In spite of being just five foot three and weighing in at around 105 pounds, Cindy McRae has always been a snowmobiling powerhouse.
At the age of six, McRae went snowmobiling with her dad and fell passionately in love with the sport. By the age of 15, she was sledding solo from her home in Winnipeg, Manitoba, to the farming community of Marquette—about 45 minutes away by car—to join her Uncle Johnny and her boy cousins in snowmobile poker derbies. These occasions ended in solo sledding trips back to Winnipeg—in the dark.
In 1998, McRae moved to Gimli, Manitoba, where she can snowmobile right from her doorstep.
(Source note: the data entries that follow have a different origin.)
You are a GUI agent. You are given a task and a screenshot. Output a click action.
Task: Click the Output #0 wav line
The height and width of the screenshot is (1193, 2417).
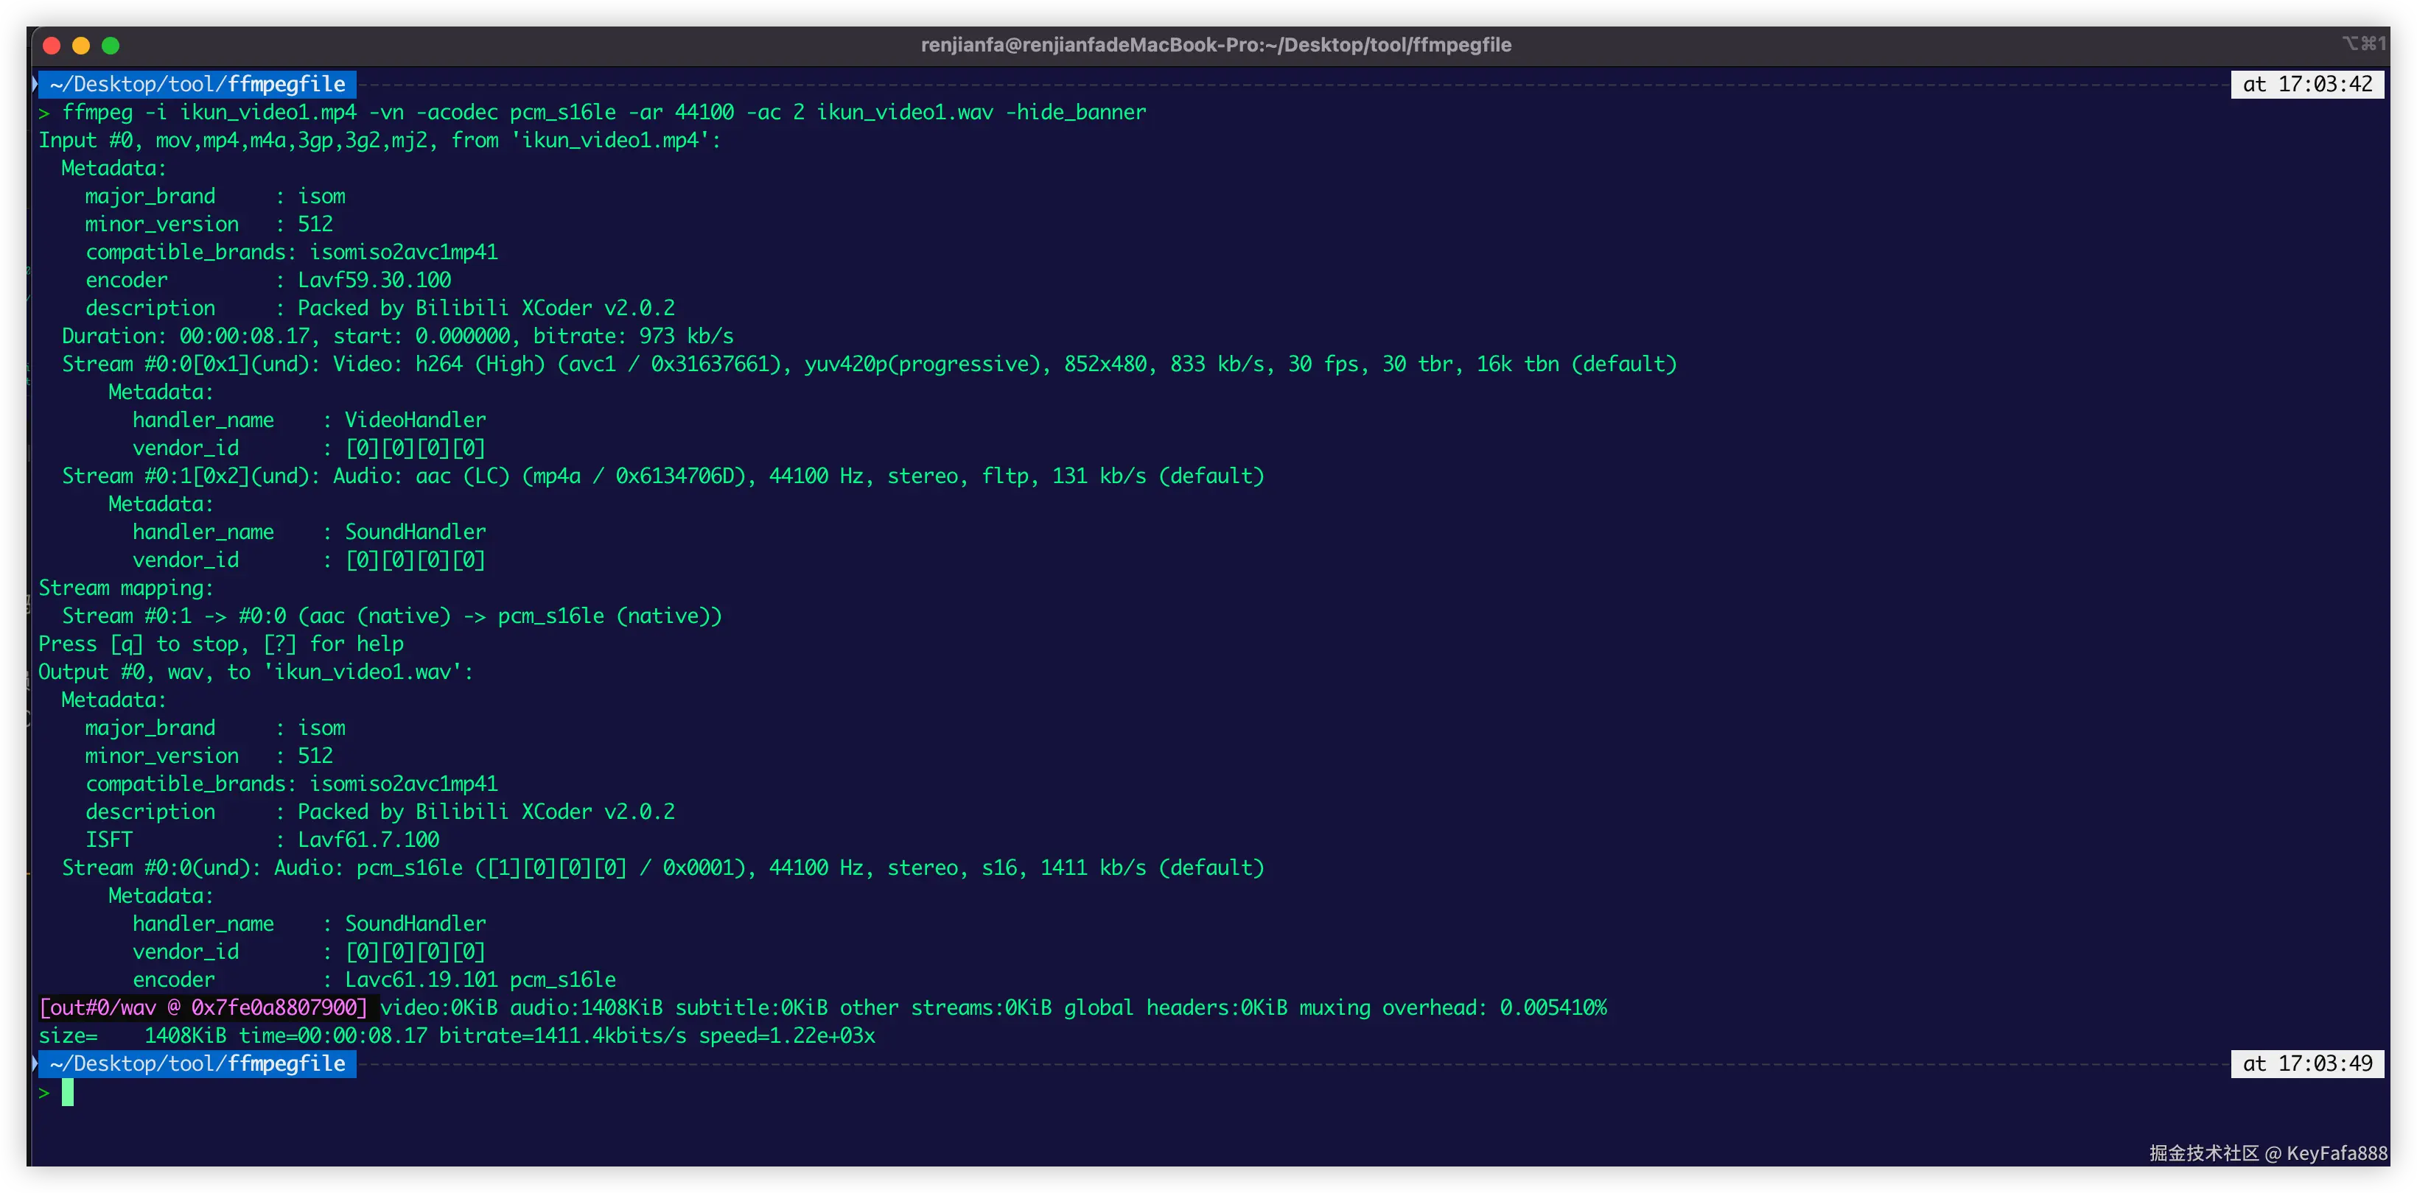255,672
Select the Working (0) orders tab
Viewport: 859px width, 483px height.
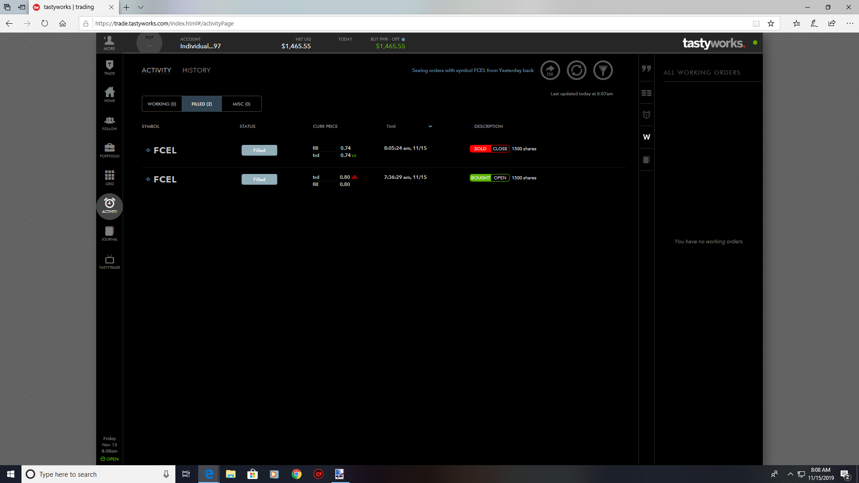click(162, 104)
She works as a paralegal and is the secretary of the Interlake Snow Trackers club in Gimli.
Bumps on the trail
McRae was seriously injured in February 2007 during the Pink Ladies Snow Ride, a sledding fundraiser for breast cancer research organized by Club Snow in Portage la Prairie. She sustained a left tibial plateau fracture—that didn’t get diagnosed until two months later—and a severe laceration to her right buttock, with serious blood loss and wood splinters embedded deep in the tissue.
Changes to her gait after the knee fracture resulted in ongoing severe back pain. McRae also developed complex regional pain syndrome, a rare condition characterized by pain and hypersensitivity, particularly to cold. Determined to get back on her sled, McRae bought herself some heated pants.
The back pain was unrelenting, however, and in desperation McRae asked her doctor to do investigations for cancer. Though she was initially given a clean bill of health, a mammogram two months later showed a lump in her right breast.
“It turned out I had Stage 3 cancer,” McRae said. “I was awake in my very own nightmare—all day and all night.”
Supported on her healing journey
Understandably upset and frightened by the diagnosis, McRae said that having spent time sledding with and talking to many breast cancer survivors, she was a little less frightened than she might have been. Because the cancer had advanced to her lymph nodes, her treatment was aggressive: mastectomy, chemotherapy and radiation therapy.
From the moment she was diagnosed, McRae shared her feelings with family and friends and posted a blog in which she talked about her treatment. Her family, her Bosom Buddies cancer group and her snowmobiling circle supported her in every possible way, visiting her in hospital and at home, bringing cards, flowers, food, gifts and good wishes. Loving, supportive emails and Facebook messages poured in.
“My extended sledding family assisted me in what has been my most difficult journey in life,” McRae said.
A couple of days after her chemo was finished in October 2012, McRae bought herself a new sled. During her radiation therapy, whenever she felt well enough, she joined other club members on the trails.
“When they would see me take off my helmet and put on my Club Snow toque that reads ‘Do it til it melts,’ they would stare," McRae said. "You have that look when you do chemo that everyone just simply recognizes right away. The funny thing is that the stares only lasted a second or two; the next thing, we were talking and asking each other where we'd been or where we were off to and what adventure we’d had.”
McRae said that her sledding friends may not realize how much they helped her.
“Healing and moving forward when you have cancer is hard enough, but with the support of my passion for sledding and my fellow sledders, I forgot about everything except for riding," she said. "No worries, no soreness, no sickness, no cancer—it was all left behind with the 3,000 or so miles that I managed to put on that season. If I can help just one person, then I’m on the right track.”
McRae finished her radiation treatments in January 2013, and a CT scan in early November confirmed that she is cancer free. With the first snowfall on the ground, McRae and her friends are impatient for the sledding season to get underway.